Coughlan lovingly explains how the network is structured: the underlying high-powered SDH (international standard for data transmission) wireless network that consists of two rings: one running in a large circuit from Dublin around the south of the country, the other covering the west and north west; the massive underground trunk running between Dublin and Limerick; and in between the hundreds of base stations reaching out into every corner of the State. In fact, there is hardly an area of the country that the network does not reach; the population coverage is over 99pc, both for GSM and GPRS.
However, even before the operator completed its GPRS network it started work in earnest on its 3G infrastructure. This work is progressing well, says Coughlan, with population coverage already standing at 34pc and climbing. He estimates the operator will spend €200m over the next two to three years on its 3G network.
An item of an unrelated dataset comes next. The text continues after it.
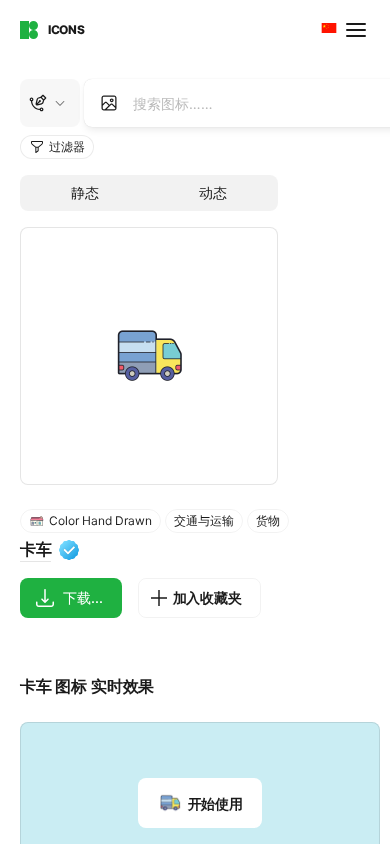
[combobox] (327, 30)
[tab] (85, 193)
And then there are the wireless local area networks or Wi-Fi networks — 22 built so far with a further 20 to come by the end of this year, according to Coughlan, who says the company has been hugely encouraged by the month-on-month 50pc traffic increases on its Wi-Fi networks.
Although he wears it lightly, Coughlan’s job must be one of the more pressured in the company. If anything goes wrong, he has to answer not only to his colleagues but also to over a million aggrieved customers. It genuinely puzzles him how Irish people won’t demand particularly high standards in shops or restaurants but boy, if the line goes dead or the network is busy, they hit the roof!
“The expectation of mobile customers in Ireland in general is that they will only tolerate a top-class network,” he says diplomatically. “Customers in other countries will tolerate networks that we wouldn’t here. We have a very demanding customer.”
As a result, O2 must do everything it can to ensure first-rate network performance. The ‘busy’ network message that appears on mobile displays is becoming a rarity, argues Coughlan. He also claims that the percentage of dropped calls on the O2 network in Ireland — just over 1pc — is a lot lower than the European average of about 4pc. The target this year is to reduce this figure even further, to 0.9pc.
“When you think there’s over 9.5 million calls made every day on our network and that only 1pc of these are dropped — we’re proud of that. But it doesn’t happen by accident; it’s where our investment goes.”
Coughlan and his colleagues go to some extraordinary lengths to keep the network firing on all cylinders. For example, before major sporting events, such as outdoor pop concerts, one or more of the company’s 30 mobile base stations are driven to the venue — be it Marlay Park or the Galway Oyster Festival — and put into position to provide extra network capacity.
Although Coughlan has been with O2 (formerly Esat Digifone) more or less since the beginning, his career before that had plenty of twists and turns. It began with an apprenticeship in electrical engineering in a shipyard in his native Cork; following that he lectured in the same discipline and then became a FÁS instructor. He then spent six years in London with London Underground where he project managed the introduction of new safety systems following the King’s Cross fire of 1988. Returning to Ireland he went into consultancy before joining Digifone.
Two things about the mobile industry set it apart, in his view. One is the degree of competitiveness (he laughs off the “cosy cartel” with Vodafone notion). The other thing is the high rate of technological innovation. He clearly relishes testing, analysing and measuring the performance of new wireless systems. But one senses that his enthusiasm is based partly on the love of the technology itself and partly on what it can achieve.
For example, he reveals that O2 is currently conducting four trials of a new wireless technology called TDD, which holds the prospect of bringing broadband to rural areas without putting fibre optic cable or copper wire in the ground.
“There’s always an incentive to bring broadband to a large city. It’s like the bus routes: who wants to run the last bus out to Kinnegad? We think we have the capability and the infrastructure to bring broadband to west Mayo when we see the need for it,” he comments.
Does wireless have any limits? Not that he can see. Indeed, he feels that with wireless around the future of fixed-line telephony is very bleak. He notes how new apartment buildings are going up in Dublin where none of the residents orders a fixed line; they just use their mobiles. “Who wants to have a land line anymore? There’s a good chance that wireless will totally replace fixed line because fixed line is lacking in investment and people just want to be wireless, on the move.”